Secara harfiah riba artinya adalah ad ziadah (tambahan). Yang dimaksud tambahan di sini adalah tambahan atas modal baik itu sedikit maupun banyak. Sebagaimana firman Allah Swt:

Hai orang-orang yang beriman, bertakwalah kepada Allah dan tinggalkan sisa riba (yang belum dipungut) jika kamu orang-orang yang beriman. Surat Al Baqarah (2) : 278

Maka jika kamu tidak mengerjakan (meninggalkan sisa riba), maka ketahuilah, bahwa Allah dan Rasul-Nya akan memerangimu. Dan jika kamu bertaubat (dari pengambilan riba), maka bagimu pokok hartamu; kamu tidak menganiaya dan tidak (pula) dianiaya. Surat Al Baqarah (2) : 279.

Dan sesuatu riba (tambahan) yang kamu berikan agar dia bertambah pada harta manusia, maka riba itu tidak menambah pada sisi Allah. Dan apa yang kamu berikan berupa zakat yang kamu maksudkan untuk mencapai keridhaan Allah, maka (yang berbuat demikian) itulah orang- orang yang melipat gandakan (pahalanya). Surat ArRuum (30) : 39

Ayat di atas jelas menegaskan bahwa selebihnya dari pokok harta adalah riba, baik itu sedikit maupun banyak.

Riba Jaman Jahiliyyah

Pada jaman Jahiliyyah, riba terkenal dengan dua model yaitu riba nasi'ah dan riba fadhl:

Riba Nasi'ah

1. Menurut Qotadah, riban nasi'ah adalah riba kaum jahiliyyah dimana seorang menjual sesuatu hingga batas waktu tertentu. Apabila batas waktu itu usai sedangkan pembelinya belum juga mampu melunasi pembayarannya maka harganya dinaikkan dan temponya ddiundurkan lagi.

2. Mujahid mengatakan bahwa pada jaman jahiliyyah ada orang yang mempunyai hutang kepada orang lain, lalu yang punya hurang berkata kepada pemilik uang, "Hutang saya akan saya bayar "sekian" dengan syarat anda mengundurkan temponya kepada saya". Lalu orang itu mengundurkan waktunya.

_Kumpulan Catatan_
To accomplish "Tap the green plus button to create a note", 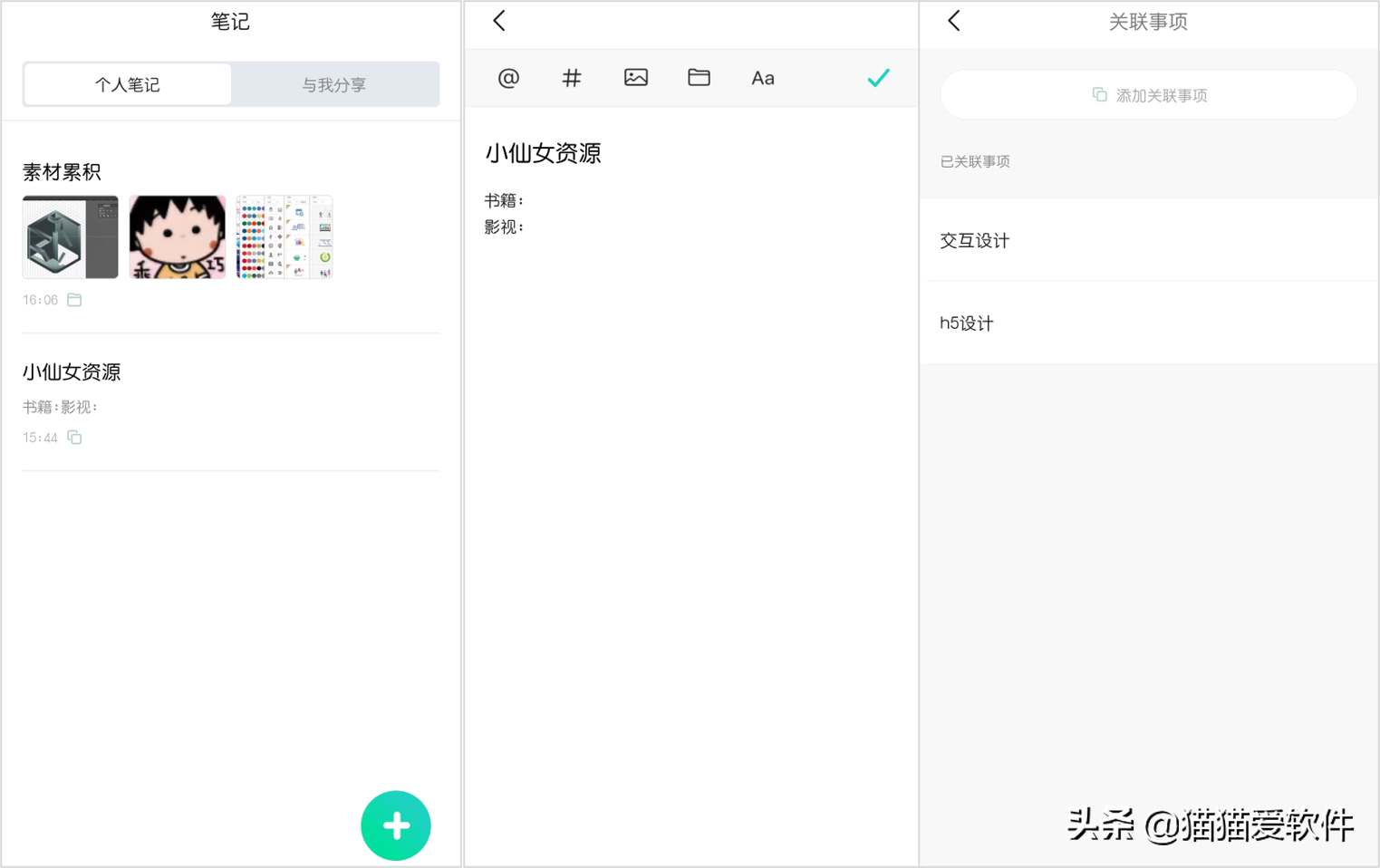I will (396, 825).
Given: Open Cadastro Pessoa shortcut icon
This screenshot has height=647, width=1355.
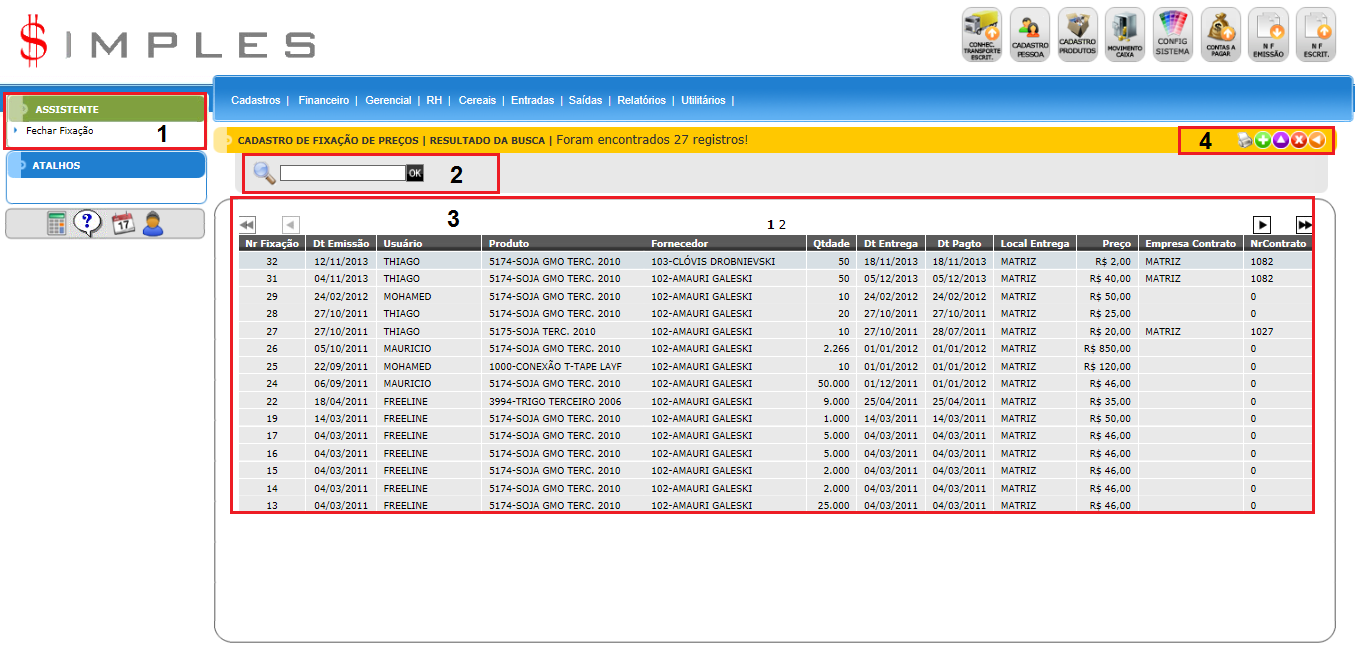Looking at the screenshot, I should coord(1030,35).
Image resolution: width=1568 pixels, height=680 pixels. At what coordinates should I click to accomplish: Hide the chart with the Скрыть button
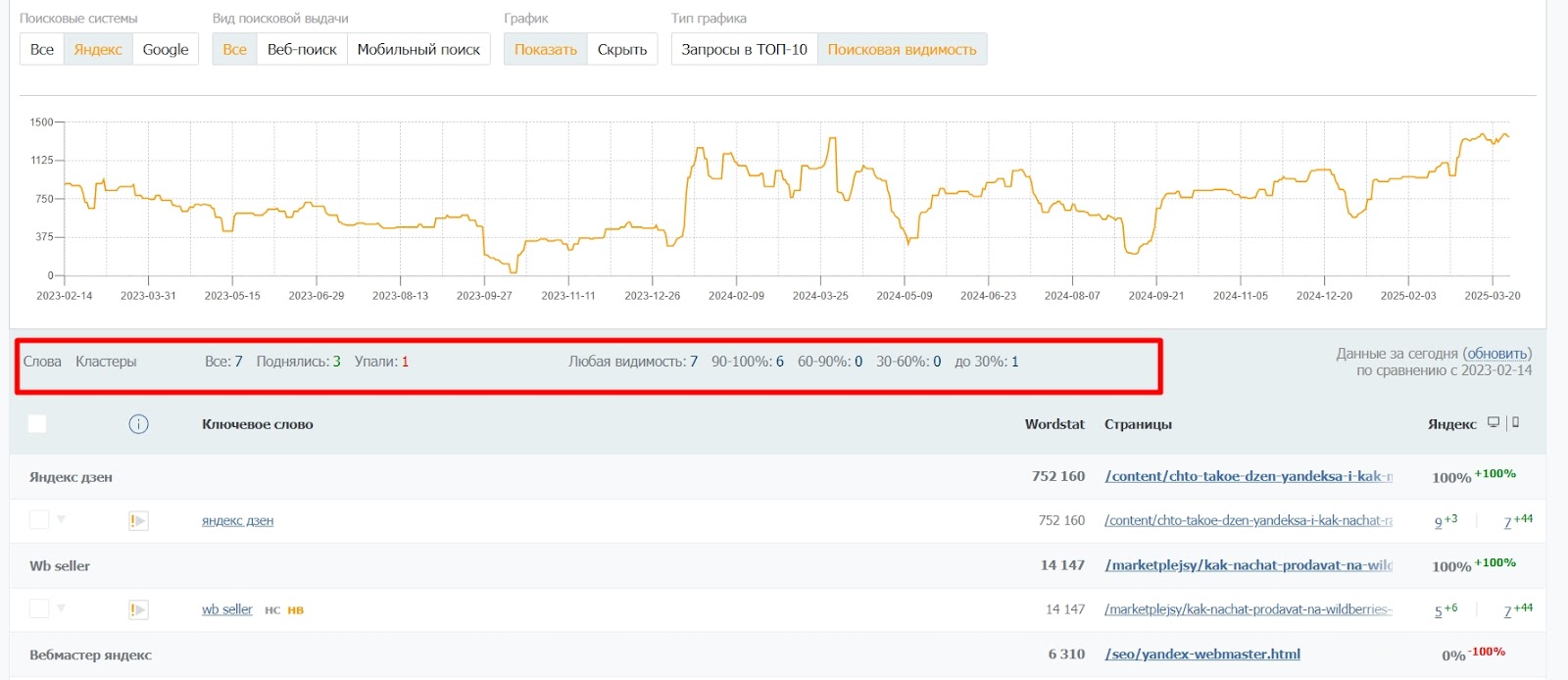click(x=622, y=49)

_Daftar Tugas_
(a) Ringkaslah paragraf dalam teks tentang riba yang diawali "1. Menurut Qotadah" menjadi satu kalimat tanpa menghilangkan fakta utamanya.
(b) Lanjutkan teks tentang riba mulai setelah kalimat terakhirnya.
Kumpulan catatan ini diambil dari sumber yang berbeda.

_Jawaban yang Diharapkan_
(a) Menurut Qotadah, riba nasi'ah adalah riba kaum jahiliyyah, yaitu menjual sesuatu dengan batas waktu tertentu, lalu jika pembeli belum mampu melunasi saat batas waktu usai, harganya dinaikkan dan temponya diundurkan lagi.

(b)
3. Abu Bakar Al Jashshah mengatakan bahwa pada jaman jahiliyyah riba hanya pinjaman berjangka dengan penambahan bunga bersyarat. Penambahan bunga itu sebagai imbalan dari penundaan waktu pelunasan hutangnya, lalu Allah SWT membatalkan sistem itu.

4. Menurut Al Imam Ar-Razi dalam tafsirnya, "Sesungguhnya riban nasi'ah itulah yang terkenal di jaman jahiliyyah karena seseorang dari mereka meminjamkan uangnya kepada orang lain dengan tempo, dengan syarat ia harus memberinya bunga tertentu setiap bulan. Kalau tidak sanggup memenuhi janjinya maka bunganya ditambah dan waktunya diundurkan".

Riba Fadhl

Riba ini terjadi apabila seseorang menjual sesuatu dengan sejenisnya dengan tambahan, seperti menjual emas dengan emas, mata uang dirham dengan dirham, gandum dengan gandum dan seterusnya.

Abu Said Al Khudari berkata, "Rasulullah bersabda : "Emas dengan emas, perak dengan perak, bur dengan bur, syair dengan syair, korma dengan korma dan garam dengan garam dipertukarkan dengan sama, segenggam dengan segenggam,. Siapa yang manambah atau minta tambah maka ia telah malakukan praktek riba, baik yang meminta maupun yang memberi, dalam hal itu sama saja. HR. Asy Syaikhan

Dari Abu Said Al Khudari, katanya, "Bilal datang kepada Rasulullah SAW dengan membawa korma kualitas Barni. Lalu Rasulullah SAW bertanya kepadanya, "Dari mana korma itu ?". Ia menjawab , "Kami punya korma yang buruk lalu kami jual barter dua liter dengan satu liter". Maka Rasulullah bersabda:

"Masya Allah, itu juga adalah perbuatan riba. Jangan kau lakukan. Jika kamu mau membeli, juallah dahulu kormamu itu kemudian kamu beli korma yang kamu inginkan. Muttafaq 'alaih

Jenis riba yang pertama sudah jelas, sedangkan jenis yang kedua hanya terdapat pada perbedaan kualitas barang sejenis yang dipertukarkan sehinga jual beli tersebut tersebut digolongkan riba. Rasulullah memerintahkan untuk menjual dulu korma yang hendak dipertukarkan dan uangnya digunakan untuk membeli korma yang lebih bagus. Ini semua diamanatkan oleh Rasulullah untuk menjauhkan ummatnya sejauh mungkin dari bayangan praktek riba. Begitu pekanya perasaan Rasulullah dari bayangan riba dalam berbagai praktek ekonomi kemasyarakatan dan hikmahnya. Beliau berhasil memecah penyakit riba yang telah mendarah daging di jaman jahiliyyah.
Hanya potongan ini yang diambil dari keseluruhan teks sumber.